__Source excerpt__:
+ + + + + + +

ENH: addurls: Support tsv input

To read tab-separated input, the core functional change needed is specifying tab as the delimiter to csv.reader(). The rest is a matter of updating the documentation and the handling of the input_type argument. Closes #4839.
datalad · Aug 28, 2020 · 5d6e4fd · 5d6e4fd
1 parent 9dbe588
commit 5d6e4fd
Show file tree

Hide file tree

Showing 2 changed files with 32 additions and 20 deletions.
diff --git a/datalad/plugin/addurls.py b/datalad/plugin/addurls.py
@@ -254,17 +254,19 @@ def fmt_to_name(format_string, num_to_name):
         return name
 
 
-INPUT_TYPES = ["ext", "csv", "json"]
+INPUT_TYPES = ["ext", "csv", "tsv", "json"]
 
 
 def _read(stream, input_type):
-    if input_type == "csv":
+    if input_type in ["csv", "tsv"]:
         import csv
-        csvrows = csv.reader(stream)
+        csvrows = csv.reader(stream,
+                             delimiter="\t" if input_type == "tsv" else ",")
         try:
             headers = next(csvrows)
         except StopIteration:
-            raise ValueError("Failed to read CSV rows from {}".format(stream))
+            raise ValueError("Failed to read {} rows from {}"
+                             .format(input_type.upper(), stream))
         lgr.debug("Taking %s fields from first line as headers: %s",
                   len(headers), headers)
         idx_map = dict(enumerate(headers))
@@ -438,7 +440,7 @@ def extract(stream, input_type, url_format="{0}", filename_format="{1}",
     ----------
     stream : file object
         Items used to construct the file names and URLs.
-    input_type : {'csv', 'json'}
+    input_type : {'csv', 'tsv', 'json'}
 
     All other parameters match those described in `AddUrls`.
 
@@ -587,10 +589,11 @@ class Addurls(Interface):
     *Format specification*
 
     Several arguments take format strings.  These are similar to normal Python
-    format strings where the names from `URL-FILE` (column names for a CSV or
-    properties for JSON) are available as placeholders.  If `URL-FILE` is a CSV
-    file, a positional index can also be used (i.e., "{0}" for the first
-    column).  Note that a placeholder cannot contain a ':' or '!'.
+    format strings where the names from `URL-FILE` (column names for a comma-
+    or tab-separated file or properties for JSON) are available as
+    placeholders. If `URL-FILE` is a CSV or TSV file, a positional index can
+    also be used (i.e., "{0}" for the first column). Note that a placeholder
+    cannot contain a ':' or '!'.

+ + + + + + +

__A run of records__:
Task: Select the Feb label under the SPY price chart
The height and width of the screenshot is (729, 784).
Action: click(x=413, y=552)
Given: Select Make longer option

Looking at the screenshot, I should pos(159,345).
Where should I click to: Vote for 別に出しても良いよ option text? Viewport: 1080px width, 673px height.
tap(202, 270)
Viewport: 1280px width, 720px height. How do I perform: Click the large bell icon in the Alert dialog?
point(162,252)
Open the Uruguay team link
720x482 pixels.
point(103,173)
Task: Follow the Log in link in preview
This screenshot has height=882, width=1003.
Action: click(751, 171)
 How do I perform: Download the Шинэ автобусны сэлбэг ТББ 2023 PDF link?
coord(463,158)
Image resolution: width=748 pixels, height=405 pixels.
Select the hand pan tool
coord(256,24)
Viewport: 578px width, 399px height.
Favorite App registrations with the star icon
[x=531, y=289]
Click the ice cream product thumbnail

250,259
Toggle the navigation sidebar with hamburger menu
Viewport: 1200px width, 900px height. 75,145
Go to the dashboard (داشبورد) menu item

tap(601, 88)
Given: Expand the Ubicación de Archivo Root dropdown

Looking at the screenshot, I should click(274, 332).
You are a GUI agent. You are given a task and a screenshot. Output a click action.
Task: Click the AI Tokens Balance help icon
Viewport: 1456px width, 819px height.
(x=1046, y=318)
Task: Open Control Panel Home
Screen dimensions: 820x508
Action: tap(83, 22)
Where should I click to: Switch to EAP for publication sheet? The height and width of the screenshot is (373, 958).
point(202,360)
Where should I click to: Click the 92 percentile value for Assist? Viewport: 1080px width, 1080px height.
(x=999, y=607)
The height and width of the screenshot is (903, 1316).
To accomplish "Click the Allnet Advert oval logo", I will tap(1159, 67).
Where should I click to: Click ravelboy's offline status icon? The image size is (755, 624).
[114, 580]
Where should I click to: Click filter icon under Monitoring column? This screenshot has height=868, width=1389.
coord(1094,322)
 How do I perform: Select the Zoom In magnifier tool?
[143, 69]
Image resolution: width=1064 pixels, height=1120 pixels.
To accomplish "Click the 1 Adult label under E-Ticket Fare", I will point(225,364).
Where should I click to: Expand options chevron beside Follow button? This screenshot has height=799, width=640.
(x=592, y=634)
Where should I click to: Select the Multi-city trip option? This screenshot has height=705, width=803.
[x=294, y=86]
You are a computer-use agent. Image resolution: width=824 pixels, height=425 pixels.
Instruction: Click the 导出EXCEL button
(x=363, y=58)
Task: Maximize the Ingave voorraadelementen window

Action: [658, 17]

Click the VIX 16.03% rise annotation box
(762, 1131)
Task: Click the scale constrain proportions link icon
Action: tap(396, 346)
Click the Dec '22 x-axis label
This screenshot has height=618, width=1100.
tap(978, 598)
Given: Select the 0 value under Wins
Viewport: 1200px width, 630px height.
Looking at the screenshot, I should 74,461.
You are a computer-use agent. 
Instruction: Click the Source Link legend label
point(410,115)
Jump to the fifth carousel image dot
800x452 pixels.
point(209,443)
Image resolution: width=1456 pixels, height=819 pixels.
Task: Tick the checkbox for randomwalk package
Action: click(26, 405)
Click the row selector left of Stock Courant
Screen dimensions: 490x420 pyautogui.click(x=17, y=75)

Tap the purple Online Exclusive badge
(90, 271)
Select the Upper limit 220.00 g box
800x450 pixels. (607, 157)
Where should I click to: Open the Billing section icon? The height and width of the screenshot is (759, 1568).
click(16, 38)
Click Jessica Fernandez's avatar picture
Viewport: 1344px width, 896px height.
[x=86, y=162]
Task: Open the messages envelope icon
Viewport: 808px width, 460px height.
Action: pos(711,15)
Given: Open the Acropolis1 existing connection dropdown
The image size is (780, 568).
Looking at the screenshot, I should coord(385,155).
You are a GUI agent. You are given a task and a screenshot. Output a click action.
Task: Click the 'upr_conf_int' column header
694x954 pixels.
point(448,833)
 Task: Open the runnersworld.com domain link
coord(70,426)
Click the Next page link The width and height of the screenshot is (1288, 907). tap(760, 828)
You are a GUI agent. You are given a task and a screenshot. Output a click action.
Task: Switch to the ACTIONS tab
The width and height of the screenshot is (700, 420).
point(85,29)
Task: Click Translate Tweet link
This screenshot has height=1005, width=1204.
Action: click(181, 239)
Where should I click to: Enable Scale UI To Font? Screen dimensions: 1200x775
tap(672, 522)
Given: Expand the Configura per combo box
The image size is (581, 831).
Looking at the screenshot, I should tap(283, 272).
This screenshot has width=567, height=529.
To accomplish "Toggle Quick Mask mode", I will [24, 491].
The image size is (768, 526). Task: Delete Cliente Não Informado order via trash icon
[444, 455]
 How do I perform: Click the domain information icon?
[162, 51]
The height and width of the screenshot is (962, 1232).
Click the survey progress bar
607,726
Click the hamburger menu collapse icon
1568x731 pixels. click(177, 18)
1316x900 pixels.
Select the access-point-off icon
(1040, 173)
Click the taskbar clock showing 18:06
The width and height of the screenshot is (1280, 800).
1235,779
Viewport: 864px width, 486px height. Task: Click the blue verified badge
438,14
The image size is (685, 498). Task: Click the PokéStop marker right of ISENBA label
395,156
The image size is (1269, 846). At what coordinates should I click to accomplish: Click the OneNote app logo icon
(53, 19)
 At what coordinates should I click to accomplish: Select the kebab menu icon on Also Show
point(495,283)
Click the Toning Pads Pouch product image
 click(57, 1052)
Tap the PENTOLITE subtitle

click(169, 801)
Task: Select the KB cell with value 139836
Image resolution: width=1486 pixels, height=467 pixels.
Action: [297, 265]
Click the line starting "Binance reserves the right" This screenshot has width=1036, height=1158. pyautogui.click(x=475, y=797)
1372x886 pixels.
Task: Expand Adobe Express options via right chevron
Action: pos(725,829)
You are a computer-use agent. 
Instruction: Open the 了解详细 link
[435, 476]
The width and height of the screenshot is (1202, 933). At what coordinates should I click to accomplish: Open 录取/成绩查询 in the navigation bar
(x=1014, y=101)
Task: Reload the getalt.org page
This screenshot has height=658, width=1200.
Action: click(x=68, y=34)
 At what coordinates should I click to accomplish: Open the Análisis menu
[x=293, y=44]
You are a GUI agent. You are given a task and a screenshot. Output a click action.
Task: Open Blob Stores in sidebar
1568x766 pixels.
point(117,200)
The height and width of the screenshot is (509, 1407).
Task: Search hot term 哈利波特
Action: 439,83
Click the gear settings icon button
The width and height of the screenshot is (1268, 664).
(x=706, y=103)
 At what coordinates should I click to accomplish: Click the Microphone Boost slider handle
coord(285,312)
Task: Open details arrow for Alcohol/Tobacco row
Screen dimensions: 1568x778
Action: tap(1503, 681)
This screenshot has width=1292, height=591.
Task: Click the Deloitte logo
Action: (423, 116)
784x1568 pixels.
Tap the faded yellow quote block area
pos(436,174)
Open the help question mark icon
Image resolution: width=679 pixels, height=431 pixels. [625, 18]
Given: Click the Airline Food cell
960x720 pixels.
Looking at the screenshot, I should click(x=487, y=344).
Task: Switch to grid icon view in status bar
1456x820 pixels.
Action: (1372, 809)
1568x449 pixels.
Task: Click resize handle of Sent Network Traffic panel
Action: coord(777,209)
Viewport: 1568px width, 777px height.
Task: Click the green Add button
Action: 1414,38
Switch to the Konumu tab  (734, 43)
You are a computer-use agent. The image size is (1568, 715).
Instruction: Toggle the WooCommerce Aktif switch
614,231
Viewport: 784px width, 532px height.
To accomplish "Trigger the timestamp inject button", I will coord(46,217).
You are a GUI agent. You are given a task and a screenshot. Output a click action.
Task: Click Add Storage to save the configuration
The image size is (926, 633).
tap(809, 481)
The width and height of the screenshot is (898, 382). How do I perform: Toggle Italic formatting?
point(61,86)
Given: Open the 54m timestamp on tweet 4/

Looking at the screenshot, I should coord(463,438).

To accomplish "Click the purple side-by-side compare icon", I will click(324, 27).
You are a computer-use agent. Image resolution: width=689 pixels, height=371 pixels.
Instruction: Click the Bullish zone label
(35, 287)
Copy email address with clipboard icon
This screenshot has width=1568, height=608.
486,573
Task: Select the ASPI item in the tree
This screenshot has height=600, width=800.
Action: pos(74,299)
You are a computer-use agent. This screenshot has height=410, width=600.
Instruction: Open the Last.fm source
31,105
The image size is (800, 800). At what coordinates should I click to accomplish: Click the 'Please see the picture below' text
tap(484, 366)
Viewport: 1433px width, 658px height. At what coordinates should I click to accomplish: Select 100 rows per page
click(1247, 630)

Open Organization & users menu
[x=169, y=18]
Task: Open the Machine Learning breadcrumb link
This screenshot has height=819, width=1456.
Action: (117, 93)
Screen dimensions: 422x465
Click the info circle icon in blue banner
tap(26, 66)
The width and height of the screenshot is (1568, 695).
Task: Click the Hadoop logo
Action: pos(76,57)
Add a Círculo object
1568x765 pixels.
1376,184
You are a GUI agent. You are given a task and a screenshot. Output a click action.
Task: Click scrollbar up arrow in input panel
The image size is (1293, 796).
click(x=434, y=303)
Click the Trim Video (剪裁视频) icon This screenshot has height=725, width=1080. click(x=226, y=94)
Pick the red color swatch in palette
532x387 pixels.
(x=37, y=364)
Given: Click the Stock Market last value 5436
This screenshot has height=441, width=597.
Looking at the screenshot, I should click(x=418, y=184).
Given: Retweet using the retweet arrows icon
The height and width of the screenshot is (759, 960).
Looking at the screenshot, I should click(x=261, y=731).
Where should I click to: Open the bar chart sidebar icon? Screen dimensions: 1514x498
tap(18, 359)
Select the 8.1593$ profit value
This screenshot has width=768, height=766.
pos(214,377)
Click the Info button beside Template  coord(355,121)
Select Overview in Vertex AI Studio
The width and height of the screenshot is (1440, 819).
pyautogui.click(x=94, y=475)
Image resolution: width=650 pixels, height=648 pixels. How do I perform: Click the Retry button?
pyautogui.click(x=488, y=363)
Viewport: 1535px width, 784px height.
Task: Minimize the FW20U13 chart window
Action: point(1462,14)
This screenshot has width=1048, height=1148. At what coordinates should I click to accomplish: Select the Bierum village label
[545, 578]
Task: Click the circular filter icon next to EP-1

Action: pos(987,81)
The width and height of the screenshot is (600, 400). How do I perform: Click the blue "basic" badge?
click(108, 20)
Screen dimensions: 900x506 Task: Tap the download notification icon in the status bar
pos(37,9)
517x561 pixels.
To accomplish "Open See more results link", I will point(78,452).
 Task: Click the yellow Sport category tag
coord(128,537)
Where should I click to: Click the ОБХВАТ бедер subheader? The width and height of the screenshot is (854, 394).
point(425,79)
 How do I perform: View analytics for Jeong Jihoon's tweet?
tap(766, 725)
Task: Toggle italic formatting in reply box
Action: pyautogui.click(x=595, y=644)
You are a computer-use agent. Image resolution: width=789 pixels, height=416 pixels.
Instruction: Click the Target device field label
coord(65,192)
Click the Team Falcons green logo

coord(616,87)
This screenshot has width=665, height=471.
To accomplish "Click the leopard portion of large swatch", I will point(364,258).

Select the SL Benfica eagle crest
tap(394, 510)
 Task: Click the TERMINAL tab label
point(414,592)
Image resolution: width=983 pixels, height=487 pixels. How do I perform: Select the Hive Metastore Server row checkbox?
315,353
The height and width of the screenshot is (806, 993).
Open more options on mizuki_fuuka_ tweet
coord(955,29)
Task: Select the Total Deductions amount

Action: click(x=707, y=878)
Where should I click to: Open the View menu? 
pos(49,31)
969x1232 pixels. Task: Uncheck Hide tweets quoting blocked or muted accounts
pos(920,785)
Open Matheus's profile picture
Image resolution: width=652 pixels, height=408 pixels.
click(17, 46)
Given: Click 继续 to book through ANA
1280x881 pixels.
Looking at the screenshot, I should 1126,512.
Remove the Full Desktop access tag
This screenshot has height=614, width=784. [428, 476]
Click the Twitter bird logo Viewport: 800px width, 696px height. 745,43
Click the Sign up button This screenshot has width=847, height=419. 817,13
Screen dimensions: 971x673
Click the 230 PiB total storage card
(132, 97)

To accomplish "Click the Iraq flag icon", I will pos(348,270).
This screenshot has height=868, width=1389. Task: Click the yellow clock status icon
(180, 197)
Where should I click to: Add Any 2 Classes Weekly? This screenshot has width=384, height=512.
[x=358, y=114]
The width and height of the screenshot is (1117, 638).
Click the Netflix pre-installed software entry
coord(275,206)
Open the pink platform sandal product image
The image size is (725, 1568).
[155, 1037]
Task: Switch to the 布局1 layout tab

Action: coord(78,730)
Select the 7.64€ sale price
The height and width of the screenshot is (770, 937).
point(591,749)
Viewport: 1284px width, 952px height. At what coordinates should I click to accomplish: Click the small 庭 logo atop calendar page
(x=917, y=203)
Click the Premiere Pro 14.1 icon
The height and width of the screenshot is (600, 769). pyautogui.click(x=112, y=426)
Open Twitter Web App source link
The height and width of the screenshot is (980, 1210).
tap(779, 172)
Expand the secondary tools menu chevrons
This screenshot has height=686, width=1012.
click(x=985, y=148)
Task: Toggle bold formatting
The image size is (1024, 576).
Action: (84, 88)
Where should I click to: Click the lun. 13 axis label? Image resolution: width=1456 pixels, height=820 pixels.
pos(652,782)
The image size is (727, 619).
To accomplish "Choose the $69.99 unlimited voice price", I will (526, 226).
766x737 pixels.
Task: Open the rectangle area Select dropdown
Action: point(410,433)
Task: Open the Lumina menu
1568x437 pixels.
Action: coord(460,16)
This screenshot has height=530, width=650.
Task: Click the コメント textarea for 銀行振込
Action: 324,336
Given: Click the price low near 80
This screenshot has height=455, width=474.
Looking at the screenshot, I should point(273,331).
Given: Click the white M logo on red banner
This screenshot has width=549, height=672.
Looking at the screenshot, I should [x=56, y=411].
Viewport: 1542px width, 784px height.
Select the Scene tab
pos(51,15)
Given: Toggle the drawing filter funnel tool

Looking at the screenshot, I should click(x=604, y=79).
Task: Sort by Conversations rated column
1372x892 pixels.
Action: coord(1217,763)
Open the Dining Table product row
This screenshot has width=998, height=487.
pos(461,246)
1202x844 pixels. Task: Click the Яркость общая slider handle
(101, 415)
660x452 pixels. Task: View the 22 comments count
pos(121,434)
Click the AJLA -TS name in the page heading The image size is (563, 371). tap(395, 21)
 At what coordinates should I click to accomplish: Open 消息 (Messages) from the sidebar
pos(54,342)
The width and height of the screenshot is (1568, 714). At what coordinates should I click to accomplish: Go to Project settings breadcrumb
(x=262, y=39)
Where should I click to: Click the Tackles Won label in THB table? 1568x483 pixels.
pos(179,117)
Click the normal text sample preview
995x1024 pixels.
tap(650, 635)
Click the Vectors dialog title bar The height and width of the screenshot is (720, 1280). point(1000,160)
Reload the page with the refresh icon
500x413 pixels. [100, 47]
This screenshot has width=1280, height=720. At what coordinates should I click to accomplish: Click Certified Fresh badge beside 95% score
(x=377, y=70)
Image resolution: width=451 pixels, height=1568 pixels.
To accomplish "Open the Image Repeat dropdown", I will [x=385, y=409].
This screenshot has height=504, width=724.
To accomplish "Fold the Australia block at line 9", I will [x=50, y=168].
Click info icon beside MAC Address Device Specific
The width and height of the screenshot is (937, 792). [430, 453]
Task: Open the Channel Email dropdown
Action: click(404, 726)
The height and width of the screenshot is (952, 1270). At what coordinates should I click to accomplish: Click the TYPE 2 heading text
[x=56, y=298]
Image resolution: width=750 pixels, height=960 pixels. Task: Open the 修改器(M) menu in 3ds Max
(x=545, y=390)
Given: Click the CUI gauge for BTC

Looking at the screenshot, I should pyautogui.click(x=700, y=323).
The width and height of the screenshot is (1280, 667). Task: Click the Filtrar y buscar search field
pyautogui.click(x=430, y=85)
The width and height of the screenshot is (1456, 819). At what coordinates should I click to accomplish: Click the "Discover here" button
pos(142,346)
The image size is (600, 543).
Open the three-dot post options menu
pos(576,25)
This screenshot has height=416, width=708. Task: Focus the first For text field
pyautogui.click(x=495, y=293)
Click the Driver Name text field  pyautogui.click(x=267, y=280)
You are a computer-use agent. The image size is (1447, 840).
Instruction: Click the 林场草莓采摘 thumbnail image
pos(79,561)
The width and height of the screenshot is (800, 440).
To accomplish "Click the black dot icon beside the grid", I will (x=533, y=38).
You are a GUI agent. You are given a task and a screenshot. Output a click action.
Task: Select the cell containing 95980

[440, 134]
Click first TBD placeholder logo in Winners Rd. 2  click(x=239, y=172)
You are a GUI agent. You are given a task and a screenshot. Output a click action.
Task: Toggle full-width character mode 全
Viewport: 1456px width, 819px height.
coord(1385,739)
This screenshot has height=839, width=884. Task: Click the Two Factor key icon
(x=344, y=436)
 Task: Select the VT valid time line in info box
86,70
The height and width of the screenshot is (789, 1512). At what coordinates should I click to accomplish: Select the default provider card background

+ + + + + + +

__Work instructions__:
(a) Answer these about the addurls commit, one per line:
(i) What issue number does the change close?
(ii) How many files were changed, and how many additions and deletions were there?
(iii) What character does the new code give csv.reader() as the delimiter when the input type is tsv?
(b) Copy a passage from the addurls commit word for word, starting at the words "idx_map = dict(enumerate(headers))" and ending after "names and URLs.".
The records have no connection to the addurls commit.

__Exercise answers__:
(a)
(i) #4839
(ii) 2 files, with 32 additions and 20 deletions
(iii) A tab ("\t")

(b)
idx_map = dict(enumerate(headers))
@@ -438,7 +440,7 @@ def extract(stream, input_type, url_format="{0}", filename_format="{1}",
     ----------
     stream : file object
         Items used to construct the file names and URLs.